Material supplied:
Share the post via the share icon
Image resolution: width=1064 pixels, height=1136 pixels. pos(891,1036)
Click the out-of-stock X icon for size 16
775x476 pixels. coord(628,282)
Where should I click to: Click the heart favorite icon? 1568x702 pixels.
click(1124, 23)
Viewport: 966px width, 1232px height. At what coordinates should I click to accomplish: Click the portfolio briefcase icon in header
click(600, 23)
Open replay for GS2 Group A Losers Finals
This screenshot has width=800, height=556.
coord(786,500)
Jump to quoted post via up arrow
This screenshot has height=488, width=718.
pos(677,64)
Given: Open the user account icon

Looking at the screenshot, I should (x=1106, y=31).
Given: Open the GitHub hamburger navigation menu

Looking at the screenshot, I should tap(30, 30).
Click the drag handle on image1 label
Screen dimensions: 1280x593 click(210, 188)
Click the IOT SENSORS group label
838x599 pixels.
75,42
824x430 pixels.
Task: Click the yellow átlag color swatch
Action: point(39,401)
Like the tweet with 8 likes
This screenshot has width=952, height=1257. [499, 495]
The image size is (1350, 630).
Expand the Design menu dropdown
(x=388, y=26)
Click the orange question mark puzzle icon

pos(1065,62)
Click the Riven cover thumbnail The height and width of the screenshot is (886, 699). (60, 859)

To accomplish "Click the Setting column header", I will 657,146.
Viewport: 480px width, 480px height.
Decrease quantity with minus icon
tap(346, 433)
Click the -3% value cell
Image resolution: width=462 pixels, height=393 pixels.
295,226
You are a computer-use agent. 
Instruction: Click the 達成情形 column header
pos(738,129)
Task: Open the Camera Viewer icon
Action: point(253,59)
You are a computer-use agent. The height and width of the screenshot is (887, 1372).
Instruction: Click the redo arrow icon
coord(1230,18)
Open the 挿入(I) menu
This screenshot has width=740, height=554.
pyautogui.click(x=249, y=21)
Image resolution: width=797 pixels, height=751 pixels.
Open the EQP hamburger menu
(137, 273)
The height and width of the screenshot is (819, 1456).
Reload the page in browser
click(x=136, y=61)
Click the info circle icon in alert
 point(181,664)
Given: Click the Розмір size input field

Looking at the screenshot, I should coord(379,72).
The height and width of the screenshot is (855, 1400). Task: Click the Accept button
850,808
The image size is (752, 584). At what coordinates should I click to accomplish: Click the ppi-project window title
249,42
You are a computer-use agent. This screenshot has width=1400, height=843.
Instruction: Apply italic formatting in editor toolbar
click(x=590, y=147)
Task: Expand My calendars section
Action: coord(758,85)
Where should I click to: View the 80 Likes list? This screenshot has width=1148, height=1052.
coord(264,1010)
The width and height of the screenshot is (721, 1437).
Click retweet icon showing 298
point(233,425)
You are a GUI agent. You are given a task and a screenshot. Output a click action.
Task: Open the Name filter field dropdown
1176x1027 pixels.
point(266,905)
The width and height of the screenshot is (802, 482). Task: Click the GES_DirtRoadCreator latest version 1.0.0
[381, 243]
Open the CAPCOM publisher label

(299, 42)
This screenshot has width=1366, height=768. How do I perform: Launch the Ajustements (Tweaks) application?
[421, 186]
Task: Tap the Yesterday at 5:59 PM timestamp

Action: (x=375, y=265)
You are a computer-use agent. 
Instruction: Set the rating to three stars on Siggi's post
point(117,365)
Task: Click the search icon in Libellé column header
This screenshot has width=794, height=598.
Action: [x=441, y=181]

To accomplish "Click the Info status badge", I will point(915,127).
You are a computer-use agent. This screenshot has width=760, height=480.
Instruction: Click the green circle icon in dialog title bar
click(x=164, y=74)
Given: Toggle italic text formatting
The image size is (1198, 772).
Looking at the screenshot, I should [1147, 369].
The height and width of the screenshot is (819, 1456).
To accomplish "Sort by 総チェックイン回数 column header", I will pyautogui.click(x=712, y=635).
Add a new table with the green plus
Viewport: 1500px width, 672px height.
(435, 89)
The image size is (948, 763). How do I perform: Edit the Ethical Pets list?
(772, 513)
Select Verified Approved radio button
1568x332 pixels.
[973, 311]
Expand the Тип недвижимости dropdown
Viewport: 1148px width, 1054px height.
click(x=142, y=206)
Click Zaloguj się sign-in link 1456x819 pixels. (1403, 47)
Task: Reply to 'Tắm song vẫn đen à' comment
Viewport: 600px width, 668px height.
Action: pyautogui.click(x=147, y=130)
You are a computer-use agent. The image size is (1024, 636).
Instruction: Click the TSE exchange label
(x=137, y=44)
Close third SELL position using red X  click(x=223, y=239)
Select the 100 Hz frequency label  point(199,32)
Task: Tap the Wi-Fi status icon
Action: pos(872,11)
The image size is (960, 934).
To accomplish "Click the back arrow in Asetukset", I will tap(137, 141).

Exercise details: Convert every line of the listing above into a Markdown table with the columns No. and Entry, numbering the rows in order and leaving out blank lines.

Result of this task:
| No. | Entry |
|---|---|
| 1 | Share the post via the share icon |
| 2 | Image resolution: width=1064 pixels, height=1136 pixels. pos(891,1036) |
| 3 | Click the out-of-stock X icon for size 16 |
| 4 | 775x476 pixels. coord(628,282) |
| 5 | Where should I click to: Click the heart favorite icon? 1568x702 pixels. |
| 6 | click(1124, 23) |
| 7 | Viewport: 966px width, 1232px height. At what coordinates should I click to accomplish: Click the portfolio briefcase icon in header |
| 8 | click(600, 23) |
| 9 | Open replay for GS2 Group A Losers Finals |
| 10 | This screenshot has width=800, height=556. |
| 11 | coord(786,500) |
| 12 | Jump to quoted post via up arrow |
| 13 | This screenshot has height=488, width=718. |
| 14 | pos(677,64) |
| 15 | Given: Open the user account icon |
| 16 | Looking at the screenshot, I should (x=1106, y=31). |
| 17 | Given: Open the GitHub hamburger navigation menu |
| 18 | Looking at the screenshot, I should tap(30, 30). |
| 19 | Click the drag handle on image1 label |
| 20 | Screen dimensions: 1280x593 click(210, 188) |
| 21 | Click the IOT SENSORS group label |
| 22 | 838x599 pixels. |
| 23 | 75,42 |
| 24 | 824x430 pixels. |
| 25 | Task: Click the yellow átlag color swatch |
| 26 | Action: point(39,401) |
| 27 | Like the tweet with 8 likes |
| 28 | This screenshot has width=952, height=1257. [499, 495] |
| 29 | The image size is (1350, 630). |
| 30 | Expand the Design menu dropdown |
| 31 | (x=388, y=26) |
| 32 | Click the orange question mark puzzle icon |
| 33 | pos(1065,62) |
| 34 | Click the Riven cover thumbnail The height and width of the screenshot is (886, 699). (60, 859) |
| 35 | To accomplish "Click the Setting column header", I will 657,146. |
| 36 | Viewport: 480px width, 480px height. |
| 37 | Decrease quantity with minus icon |
| 38 | tap(346, 433) |
| 39 | Click the -3% value cell |
| 40 | Image resolution: width=462 pixels, height=393 pixels. |
| 41 | 295,226 |
| 42 | You are a computer-use agent.  |
| 43 | Instruction: Click the 達成情形 column header |
| 44 | pos(738,129) |
| 45 | Task: Open the Camera Viewer icon |
| 46 | Action: point(253,59) |
| 47 | You are a computer-use agent. The height and width of the screenshot is (887, 1372). |
| 48 | Instruction: Click the redo arrow icon |
| 49 | coord(1230,18) |
| 50 | Open the 挿入(I) menu |
| 51 | This screenshot has width=740, height=554. |
| 52 | pyautogui.click(x=249, y=21) |
| 53 | Image resolution: width=797 pixels, height=751 pixels. |
| 54 | Open the EQP hamburger menu |
| 55 | (137, 273) |
| 56 | The height and width of the screenshot is (819, 1456). |
| 57 | Reload the page in browser |
| 58 | click(x=136, y=61) |
| 59 | Click the info circle icon in alert |
| 60 |  point(181,664) |
| 61 | Given: Click the Розмір size input field |
| 62 | Looking at the screenshot, I should coord(379,72). |
| 63 | The height and width of the screenshot is (855, 1400). Task: Click the Accept button |
| 64 | 850,808 |
| 65 | The image size is (752, 584). At what coordinates should I click to accomplish: Click the ppi-project window title |
| 66 | 249,42 |
| 67 | You are a computer-use agent. This screenshot has width=1400, height=843. |
| 68 | Instruction: Apply italic formatting in editor toolbar |
| 69 | click(x=590, y=147) |
| 70 | Task: Expand My calendars section |
| 71 | Action: coord(758,85) |
| 72 | Where should I click to: View the 80 Likes list? This screenshot has width=1148, height=1052. |
| 73 | coord(264,1010) |
| 74 | The width and height of the screenshot is (721, 1437). |
| 75 | Click retweet icon showing 298 |
| 76 | point(233,425) |
| 77 | You are a GUI agent. You are given a task and a screenshot. Output a click action. |
| 78 | Task: Open the Name filter field dropdown |
| 79 | 1176x1027 pixels. |
| 80 | point(266,905) |
| 81 | The width and height of the screenshot is (802, 482). Task: Click the GES_DirtRoadCreator latest version 1.0.0 |
| 82 | [381, 243] |
| 83 | Open the CAPCOM publisher label |
| 84 | (299, 42) |
| 85 | This screenshot has width=1366, height=768. How do I perform: Launch the Ajustements (Tweaks) application? |
| 86 | [421, 186] |
| 87 | Task: Tap the Yesterday at 5:59 PM timestamp |
| 88 | Action: (x=375, y=265) |
| 89 | You are a computer-use agent.  |
| 90 | Instruction: Set the rating to three stars on Siggi's post |
| 91 | point(117,365) |
| 92 | Task: Click the search icon in Libellé column header |
| 93 | This screenshot has width=794, height=598. |
| 94 | Action: [x=441, y=181] |
| 95 | To accomplish "Click the Info status badge", I will point(915,127). |
| 96 | You are a computer-use agent. This screenshot has width=760, height=480. |
| 97 | Instruction: Click the green circle icon in dialog title bar |
| 98 | click(x=164, y=74) |
| 99 | Given: Toggle italic text formatting |
| 100 | The image size is (1198, 772). |
| 101 | Looking at the screenshot, I should [1147, 369]. |
| 102 | The height and width of the screenshot is (819, 1456). |
| 103 | To accomplish "Sort by 総チェックイン回数 column header", I will pyautogui.click(x=712, y=635). |
| 104 | Add a new table with the green plus |
| 105 | Viewport: 1500px width, 672px height. |
| 106 | (435, 89) |
| 107 | The image size is (948, 763). How do I perform: Edit the Ethical Pets list? |
| 108 | (772, 513) |
| 109 | Select Verified Approved radio button |
| 110 | 1568x332 pixels. |
| 111 | [973, 311] |
| 112 | Expand the Тип недвижимости dropdown |
| 113 | Viewport: 1148px width, 1054px height. |
| 114 | click(x=142, y=206) |
| 115 | Click Zaloguj się sign-in link 1456x819 pixels. (1403, 47) |
| 116 | Task: Reply to 'Tắm song vẫn đen à' comment |
| 117 | Viewport: 600px width, 668px height. |
| 118 | Action: pyautogui.click(x=147, y=130) |
| 119 | You are a computer-use agent. The image size is (1024, 636). |
| 120 | Instruction: Click the TSE exchange label |
| 121 | (x=137, y=44) |
| 122 | Close third SELL position using red X  click(x=223, y=239) |
| 123 | Select the 100 Hz frequency label  point(199,32) |
| 124 | Task: Tap the Wi-Fi status icon |
| 125 | Action: pos(872,11) |
| 126 | The image size is (960, 934). |
| 127 | To accomplish "Click the back arrow in Asetukset", I will tap(137, 141). |